Questions to answer –
- A) Answer these questions using the text on coffee breaks:
(i) What crisis does the writer mention as the time of working from home?
(ii) About what share of the Dutch population experiences chronic forms of loneliness?
(iii) What is chronic loneliness linked to?
- B) From the text on coffee breaks, reproduce the passage starting with "The importance of" and going on through "with our colleagues?", word for word.

The importance of coffee breaks
Coffee breaks with colleagues – what a blast! In the midst of the corona crisis and having to work from home, I realize again how important these small moments are. But why is it so important to have breaks with our colleagues?
Coffee breaks with colleagues – what a blast! In the midst of the corona crisis and having to work from home, I realize how important these small informal moments with colleagues are. Even though I regularly meet with colleagues and friends online, working from home makes me feel lonely from time to time. However, whereas my own feeling of loneliness will hopefully be limited to a couple of months, about ten percent of the Dutch population experiences chronic forms of loneliness. This is a severe problem, as chronic loneliness is linked to wide range of mental-health issues. But why is it so important to have these small and informal get-togethers with colleagues? Are some people more vulnerable to loneliness than others, and what happens when people become lonely? Importantly, what can they do to stop feeling lonely?

Data extract –
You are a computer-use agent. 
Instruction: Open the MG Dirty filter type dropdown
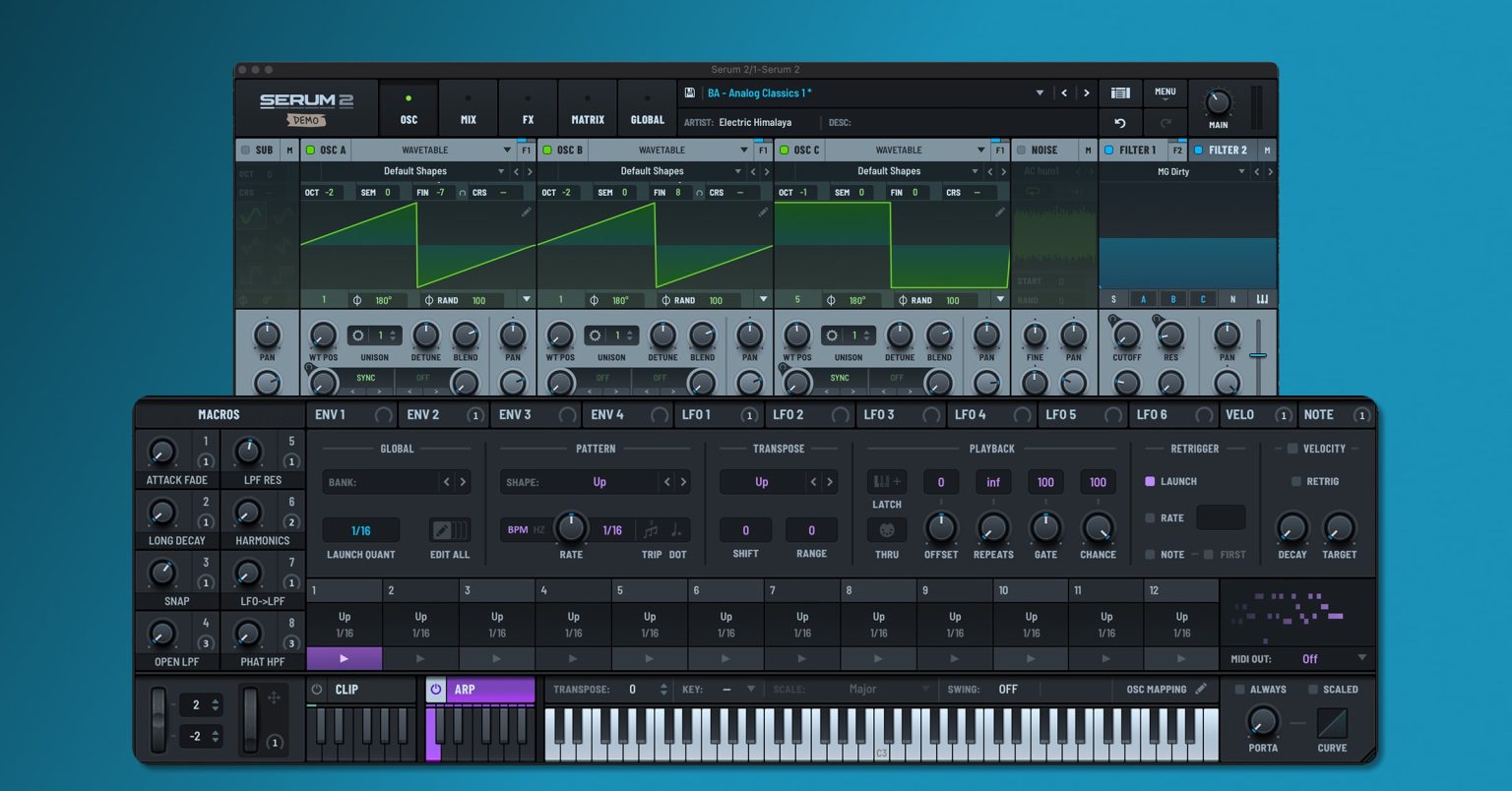1171,171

Results by task –
- A)
(i) The corona crisis.
(ii) About ten percent.
(iii) A wide range of mental-health issues.

- B)
The importance of coffee breaks
Coffee breaks with colleagues – what a blast! In the midst of the corona crisis and having to work from home, I realize again how important these small moments are. But why is it so important to have breaks with our colleagues?